This is your attitude. I cannot change it. Personally, I am a very independent person, and I was raised in a such a way to be independent. I was born in a village and I schooled in Colombo and all my graduate and post-grad are from Colombo universities, and now I live (for my work) in US with my husband. So, this culture issue, I really don't understand. My parents never forced me for a marriage, but they loved me a lot. I lost my dad the day before of final subject in my bachelors. Still, I sat for the exam, scored an A pass and graduated with first class degree. Then I got my PhD and now, I am a Scientist working on research, which is a really stressful thing than marriage life.Compared to what I have seen in this world, I don't think you know even 10% of it. I survived so many hardships to study and to take care of my family even before I found my husband and got married. So, don't assume that I am traditional Sri Lankan house wife, and I don't need somebody just for my survival. If you have seen, what the life is other than the marriage, living a good marriage life is not a big deal.

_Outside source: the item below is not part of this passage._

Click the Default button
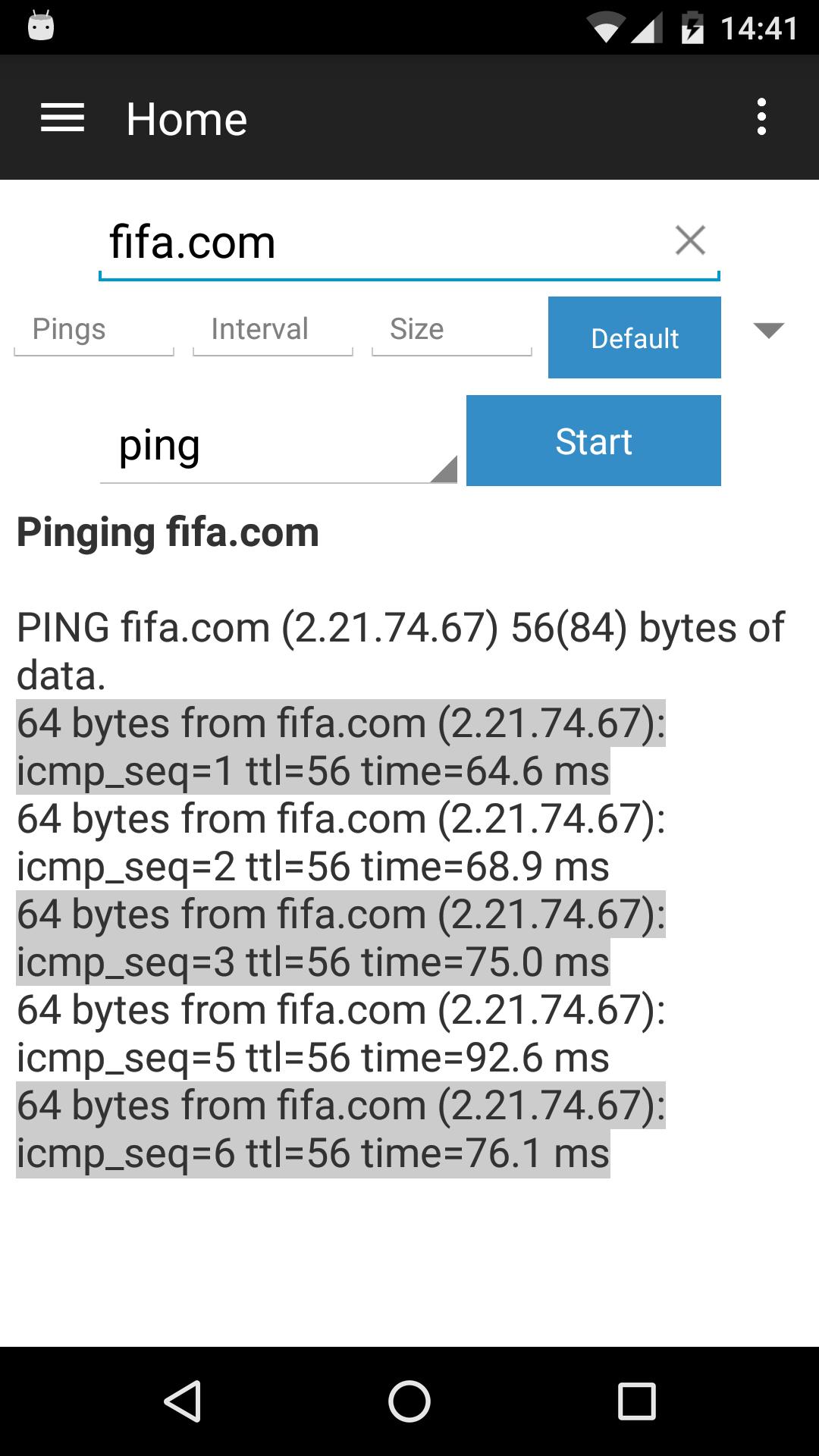Viewport: 819px width, 1456px height. click(635, 337)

Talking about my self, working in a country like US, in a high profile and highly competitive job, is a very tactful thing, you have to play a tough role on daily basis specially in a field like research. I think in every job, you have your own responsibilities and duties, which involves අට ලෝ දහම, but you just ignore it. But, when it comes to marriage, it is a big deal.That is how you feel it.

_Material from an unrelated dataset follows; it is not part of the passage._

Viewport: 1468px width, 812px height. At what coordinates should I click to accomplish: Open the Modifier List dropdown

In my personnel life, I don't have to think much, since I made the right choice. I love being home and with my husband, I am 100% myself. I don't know about other people,but I don't depend on anybody, but I do take care and I do love my husband and my family. My husband is the same. Of course, making sacrifice is 100% ok, for a person, who slept in a railway station overnight, when I was hospitalized and for a person who feed me when I am sick, force me to see a Doctor when I am ignorant about my self, who sit and wait to have dinner until I am done with the kitchen, who shares his life with me, and who cares about me thousand times more than I do..Even, if he doesn't do any of these things, for me it Ok to feel for him, since I love him, I do feel his love and he is the only person I can trust in this world except my mom and my brother. Then it is not a business, it is how much you feel for each other. It is like how much you feel for your mom and dad, even if they haven't done anything to you, they gave you the chance to see this world. Also, in my terms, sacrifices are not for the things or people that you are depending on, sacrifices are for the things that you love or that you want to secure for the rest of your life even if you get a zero benefit from it.

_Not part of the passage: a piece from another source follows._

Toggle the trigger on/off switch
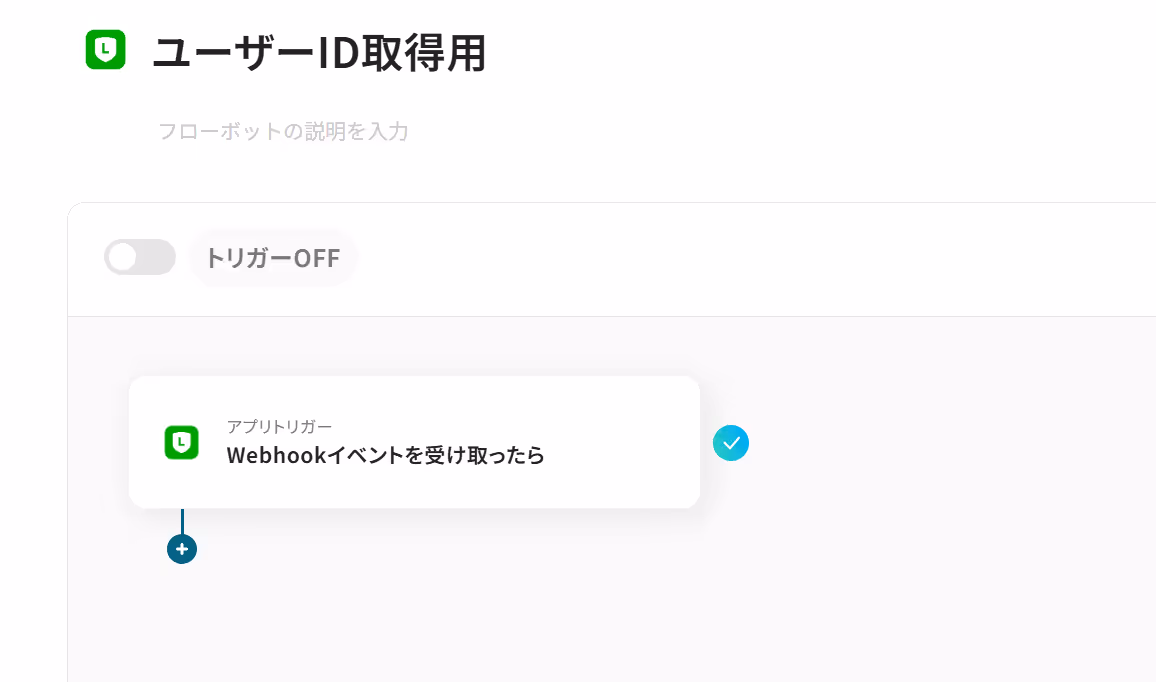1156x682 pixels. pos(140,257)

It is not being dependent on your partner, it is sharing the life.You are the only person who is responsible for yourself. It is my theory. Home is the only place that you can be your self. But, for all these of course, you have to find the right person, there is no point doing all these for a person, who do the marriage for a business, in sense of money or expecting something back.
I am really sorry if the answer too long, Probably, it is too much about my life, but seeing your comment, felt like writing this.